La congélation des embryons pose-t-elle des problèmes éthiques ou juridiques ?
Oui, dans le cas où les embryons congelés sont abandonnés ou deviennent orphelins. Les embryons surnuméraires congelés sont transférés dans les mois qui suivent la tentative s'il n'y a pas eu de grossesse après le transfert d'embryons frais ; ils sont donc très rarement abandonnés ou orphelins.
S'il y a grossesse, les embryons surnuméraires congelés sont destinés à être transférés dans un délai de 2 à 3 ans après l'issue de cette grossesse. C'est au cours de ce délai que certains d'entres eux peuvent être abandonnés par le couple qui ne désire pas une autre grossesse ou qui se sépare.

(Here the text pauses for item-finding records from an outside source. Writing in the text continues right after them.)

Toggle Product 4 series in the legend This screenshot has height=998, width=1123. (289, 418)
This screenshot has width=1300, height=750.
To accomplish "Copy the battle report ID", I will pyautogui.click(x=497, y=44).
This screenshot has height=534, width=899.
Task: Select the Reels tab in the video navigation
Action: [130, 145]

La loi prévoit pour l'instant (car elle est révisable), s'ils sont abandonnés, qu'ils puissent être détruits (au bout d'un délai maximum de 5 ans), ou utilisés pour la recherche, avec l'accord de leurs géniteurs et de la Commission Nationale de Médecine et de Biologie de la Reproduction et du Diagnostic Prénatal, ou encore donnés à un autre couple, toujours avec l'accord des géniteurs.
D'autres peuvent être "orphelins" par suite du décès de la conjointe ou des deux membres du couple ; la loi prévoit pour l'instant qu'ils doivent alors être donnés plutôt que détruits.
Au total, ces embryons non réclamés sont peu nombreux, 1 à 5 % des embryons congelés. Mais sans la congélation, il y aurait encore plus d'embryons abandonnés : tous les embryons surnuméraires.